▶ **Stored data**
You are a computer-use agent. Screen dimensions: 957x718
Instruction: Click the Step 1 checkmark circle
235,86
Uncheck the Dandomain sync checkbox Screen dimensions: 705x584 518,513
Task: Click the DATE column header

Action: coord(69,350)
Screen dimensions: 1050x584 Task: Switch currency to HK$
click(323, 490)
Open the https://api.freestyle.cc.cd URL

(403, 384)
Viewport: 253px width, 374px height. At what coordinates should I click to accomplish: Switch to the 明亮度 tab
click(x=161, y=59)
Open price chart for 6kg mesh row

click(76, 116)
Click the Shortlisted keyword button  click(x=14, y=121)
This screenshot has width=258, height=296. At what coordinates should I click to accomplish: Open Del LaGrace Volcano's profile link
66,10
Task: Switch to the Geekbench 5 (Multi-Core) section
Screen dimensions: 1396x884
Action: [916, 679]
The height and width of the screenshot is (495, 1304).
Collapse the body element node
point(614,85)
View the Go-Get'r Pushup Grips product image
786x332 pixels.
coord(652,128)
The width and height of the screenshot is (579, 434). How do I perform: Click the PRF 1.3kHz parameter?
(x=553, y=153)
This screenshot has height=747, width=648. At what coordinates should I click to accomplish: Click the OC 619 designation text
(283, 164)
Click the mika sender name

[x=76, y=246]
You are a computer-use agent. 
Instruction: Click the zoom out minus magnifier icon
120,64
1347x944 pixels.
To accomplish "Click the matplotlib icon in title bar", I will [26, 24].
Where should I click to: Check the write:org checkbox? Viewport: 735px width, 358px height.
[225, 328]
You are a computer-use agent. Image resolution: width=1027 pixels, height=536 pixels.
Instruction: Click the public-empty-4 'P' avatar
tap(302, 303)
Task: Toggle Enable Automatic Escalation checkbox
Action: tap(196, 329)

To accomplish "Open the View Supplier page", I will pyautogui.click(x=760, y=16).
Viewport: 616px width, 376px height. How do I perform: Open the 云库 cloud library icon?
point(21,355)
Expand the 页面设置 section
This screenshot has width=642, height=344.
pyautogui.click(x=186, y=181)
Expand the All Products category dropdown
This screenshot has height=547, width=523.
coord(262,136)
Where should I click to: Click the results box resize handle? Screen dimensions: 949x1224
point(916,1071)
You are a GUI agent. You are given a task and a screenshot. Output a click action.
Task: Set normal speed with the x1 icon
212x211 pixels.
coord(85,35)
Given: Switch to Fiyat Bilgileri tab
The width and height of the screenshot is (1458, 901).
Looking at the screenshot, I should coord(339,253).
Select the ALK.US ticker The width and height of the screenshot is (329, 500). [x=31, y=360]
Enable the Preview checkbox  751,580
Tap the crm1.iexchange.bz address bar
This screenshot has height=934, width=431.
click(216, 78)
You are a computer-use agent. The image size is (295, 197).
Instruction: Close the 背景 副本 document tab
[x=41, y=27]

▶ **Instructions to follow**
Where does the string "agent" appear in the records above? Show every line that holds it.

▶ **Your solution**
You are a computer-use agent. Screen dimensions: 957x718
You are a computer-use agent. 
You are a computer-use agent. Image resolution: width=1027 pixels, height=536 pixels.
You are a GUI agent. You are given a task and a screenshot. Output a click action.
You are a computer-use agent. The image size is (295, 197).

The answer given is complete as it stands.